Die obige Aufzählung endet nicht grundlos 2022, da ab 2023 die illegalen US-Maßnahmen als „mission accomplished“ angesehen werden können. Aus den beschriebenen Gründen (Strafmaßnahmen sowie Angst um Verlust des US-Marktes) sowie der geradezu existenziellen Energie- und Wirtschaftskrise, die Kuba seit 2023 durchläuft, investieren deutsche Unternehmen schlichtweg nicht mehr auf Kuba und unterhalten auch sonst so gut wie keine Handelsbeziehungen mehr, die von den USA sanktioniert werden könnten.

Fazit

Die USA bestimmen de facto darüber, ob deutsche Unternehmen und Banken Geschäfte mit einem Drittstaat wie Kuba machen dürfen. Bei Nichtachtung werden wie dargelegt teilweise horrende Strafzahlungen in Milliardenhöhe erzwungen. Ebenso erdreisten sich die USA, Transaktionen innerhalb der EU zu verhindern, nur weil im Überweisungsbetreff „Kuba“ steht.

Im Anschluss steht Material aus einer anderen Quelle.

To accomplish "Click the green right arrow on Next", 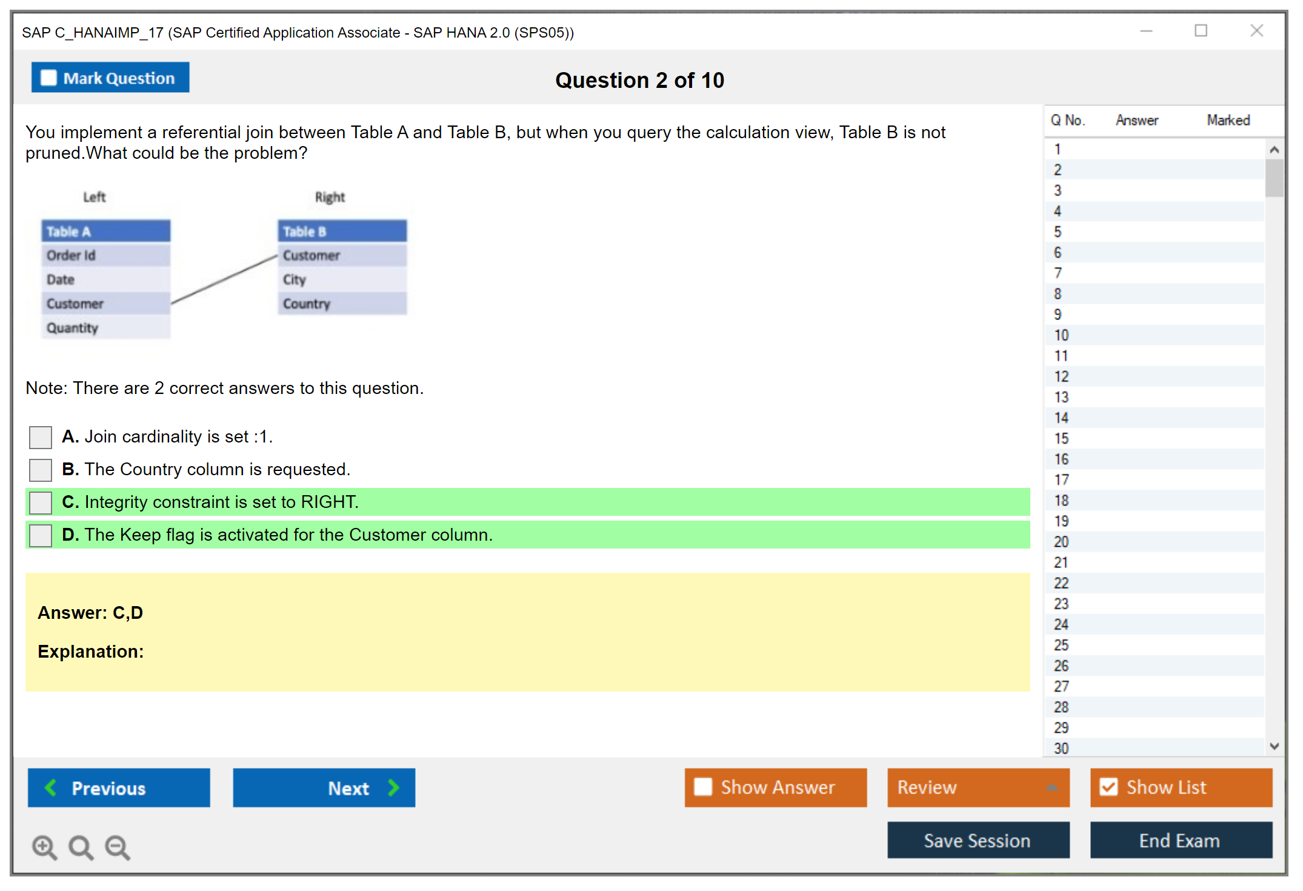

Eigentlich wäre es Aufgabe der Bundesregierung und der EU-Kommission, ihre Bürger und Unternehmen vor solchen unilateralen und willkürlichen Vorgaben und damit einhergehenden Verletzungen von EU-Recht zu schützen. Dafür gibt es sogar eine sogenannte „Council Regulation“ der EU-Kommission (Nummer 2271/96) unter dem Titel „Schutz vor den Auswirkungen der extraterritorialen Anwendung der von einem Drittland erlassenen Rechtsvorschriften und der darauf beruhenden oder sich daraus ergebenden Maßnahmen“. Das heißt, zumindest auf EU-Ebene liegen durchaus Instrumente gegen diese US-Willkürmaßnahmen vor. Nur ist die EU-Kommission, insbesondere unter der aktuellen Chefin Ursula von der Leyen, nicht gewillt, diese einzusetzen. Auch in Deutschland gäbe es durchaus Möglichkeiten, die USA mit ihren illegalen extraterritorialen Maßnahmen in die Schranken zu weisen.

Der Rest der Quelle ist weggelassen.